*TEXT EXCERPT*
------------------------

From the inception of an unemployment insurance claim through the entire hearing and appeal process, Industrial U.I. prides itself on providing personal, “white glove” service by its team of experts in the states where its clients do business.
Industrial U.I. delivers expert tax advice to ensure each client’s unemployment insurance tax is kept to a minimum while providing timely and useful reports that can be accessed on our client web portal 24/7. These reports provide useful data to help clients know where their UI dollars are going along with benchmarks and measuring sticks to track progress.
Mark is an attorney who graduated from Boston University School of Law in 1980 magna cum laude, finishing 13th in a class of over 360 students. He was an Editor of the prestigious Boston University Law Review. After spending six years as a litigator in a large law firm, Mark joined Industrial U.I. in 1986 to take control of the hearing process. He has been a principal in the firm since 1989, and oversees the UI hearings process. He also conducts training sessions on UI Law and works with the office staff on a daily basis to assure that Industrial U.I.’s clients get the finest representation possible.
Todd has an MBA degree from Fordham University. Todd has been with Industrial U.I. since 1991. He is one of the most sought after speakers on the subject of unemployment insurance, having given presentations to clients, trade associations, Administrative Law Judge meetings, etc. He is also an expert on UI taxes and subjects such as calculating tax rates, and making voluntary contributions to lower tax rates in states where such contributions are allowed, thereby allowing Industrial U.I.’s tax rated clients to project future tax rates and budget properly. Todd is also actively involved in the hearing process.

------------------------

*GIVEN DATA*

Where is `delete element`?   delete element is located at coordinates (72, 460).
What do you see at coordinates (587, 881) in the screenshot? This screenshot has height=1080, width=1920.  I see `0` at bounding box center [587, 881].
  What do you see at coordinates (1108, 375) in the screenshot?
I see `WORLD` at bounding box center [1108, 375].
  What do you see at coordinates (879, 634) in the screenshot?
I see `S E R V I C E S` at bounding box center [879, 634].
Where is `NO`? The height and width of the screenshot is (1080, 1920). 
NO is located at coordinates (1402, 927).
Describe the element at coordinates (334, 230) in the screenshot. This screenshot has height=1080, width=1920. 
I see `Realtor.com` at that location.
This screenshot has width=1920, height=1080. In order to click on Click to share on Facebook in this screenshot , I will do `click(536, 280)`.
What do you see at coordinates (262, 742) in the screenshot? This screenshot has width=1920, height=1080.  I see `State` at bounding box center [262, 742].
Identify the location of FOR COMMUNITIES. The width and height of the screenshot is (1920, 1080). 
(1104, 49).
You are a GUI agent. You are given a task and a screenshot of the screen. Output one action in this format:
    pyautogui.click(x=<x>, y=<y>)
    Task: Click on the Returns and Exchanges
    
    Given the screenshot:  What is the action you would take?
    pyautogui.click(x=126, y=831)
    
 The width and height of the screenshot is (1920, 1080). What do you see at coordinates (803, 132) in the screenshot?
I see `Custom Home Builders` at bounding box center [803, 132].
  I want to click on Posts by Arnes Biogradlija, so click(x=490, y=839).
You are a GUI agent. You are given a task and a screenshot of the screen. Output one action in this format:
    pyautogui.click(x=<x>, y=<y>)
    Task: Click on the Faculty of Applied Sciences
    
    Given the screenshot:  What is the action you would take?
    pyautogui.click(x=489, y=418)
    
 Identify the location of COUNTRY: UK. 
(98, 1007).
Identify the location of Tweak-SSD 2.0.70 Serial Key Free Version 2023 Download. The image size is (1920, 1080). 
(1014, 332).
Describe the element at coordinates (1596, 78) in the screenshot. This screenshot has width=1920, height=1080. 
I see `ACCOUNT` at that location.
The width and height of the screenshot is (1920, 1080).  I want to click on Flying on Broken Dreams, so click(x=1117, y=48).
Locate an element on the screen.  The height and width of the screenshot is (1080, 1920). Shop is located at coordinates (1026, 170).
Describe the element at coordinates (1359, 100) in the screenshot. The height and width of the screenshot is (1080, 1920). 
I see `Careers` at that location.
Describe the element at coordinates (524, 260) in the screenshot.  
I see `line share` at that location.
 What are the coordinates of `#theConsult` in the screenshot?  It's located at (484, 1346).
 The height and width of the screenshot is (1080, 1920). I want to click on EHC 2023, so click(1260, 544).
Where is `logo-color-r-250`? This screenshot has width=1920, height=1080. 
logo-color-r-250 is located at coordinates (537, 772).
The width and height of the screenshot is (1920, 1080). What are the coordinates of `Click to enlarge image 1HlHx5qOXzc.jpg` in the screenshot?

------------------------

*DIRECTION*
For each of these statements, say whether the Industrial U.I. excerpt supports it, answering yes or no and quoting the words that decide it:
1. Mark joined Industrial U.I. in 1986.
2. Todd holds a law degree from Fordham University.
3. Clients can reach their reports on the web portal only during business hours.
The rows have no connection to the Industrial U.I. excerpt.

*TASK ANSWER*
1. Yes: "Mark joined Industrial U.I. in 1986 to take control of the hearing process."
2. No: "Todd has an MBA degree from Fordham University."
3. No: "can be accessed on our client web portal 24/7"